Read The Woodvilles: The Wars of the Roses and England's Most Infamous Family Online
Authors: Susan Higginbotham
Rozmital and Tetzel went into a separate hall with England’s noblest lords ‘at the table where the King and his court are accustomed to dine’. There an unnamed earl, quite possibly Warwick, sat in the king’s place and was shown all of the honour customarily shown to the king. The breathless Tetzel reported, ‘Everything was supplied for the Earl, as representing the King, and for my lord [Rozmital] in such costly measure that it is unbelievable that it could be provided’.
Having finished dining, the earl conducted Rozmital and his attendants ‘to an unbelievably costly apartment where the Queen was preparing to eat’. There, Tetzel, watching from an alcove so that his lord ‘could observe the great splendour’, noted:
The Queen sat alone at table on a costly golden chair. The Queen’s mother and the King’s sister had to stand some distance away. When the Queen spoke with her mother or the King’s sister, they knelt down before her until she had drunk water. Not until the first dish was set before the Queen could the Queen’s mother and the King’s sister be seated. The ladies and maidens and all who served the Queen at table were all of noble birth and had to kneel so long as the Queen was eating.
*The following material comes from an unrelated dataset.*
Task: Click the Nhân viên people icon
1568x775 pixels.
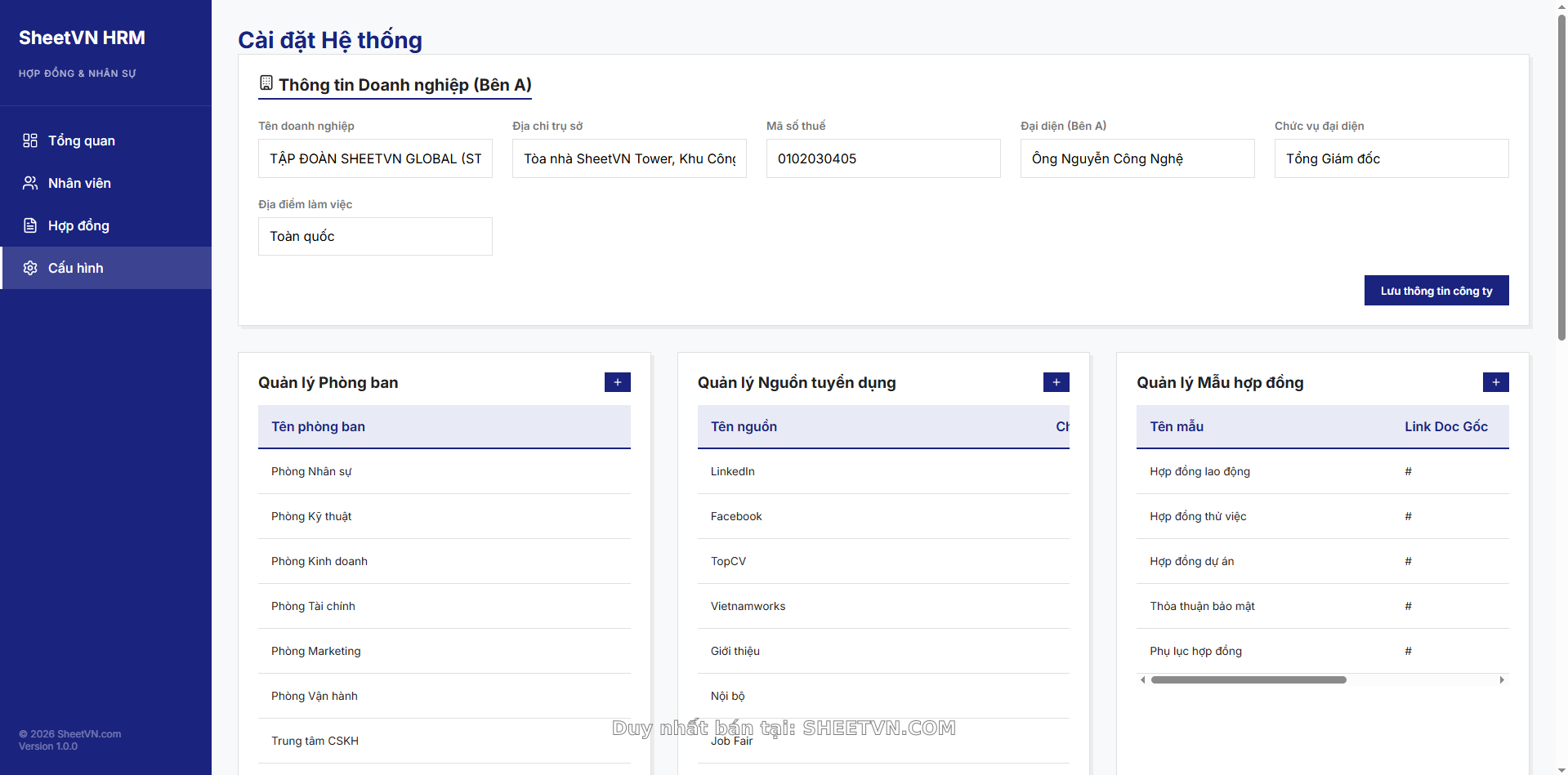Action: (30, 183)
The meal lasted for three hours. The food which was served to the Queen, the Queen’s mother, the King’s sister and the others was most costly. Much might be written of it. Everyone was silent and not a word was spoken. My lord and his attendants stood the whole time in the alcove and looked on.
After the banquet they commenced to dance. The Queen remained seated in her chair. Her mother knelt before her, but at times the Queen bade her rise. The King’s sister danced a stately dance with two dukes, and this, and the courtly reverence they paid to the Queen, was such as I have never seen elsewhere, nor have I ever seen such exceedingly beautiful maidens. Among them were eight duchesses and thirty countesses and the others were all daughters of influential men.
For the Woodvilles’ modern detractors, this grand, silent meal, where even the queen’s mother and the king’s sister were obliged to kneel, epitomises the queen’s vanity and the social climber’s insecurity. Tetzel’s editor, even while acknowledging that silence at meals at the time was not unusual, commented that Elizabeth’s ‘head must have been turned by her sudden elevation in rank’.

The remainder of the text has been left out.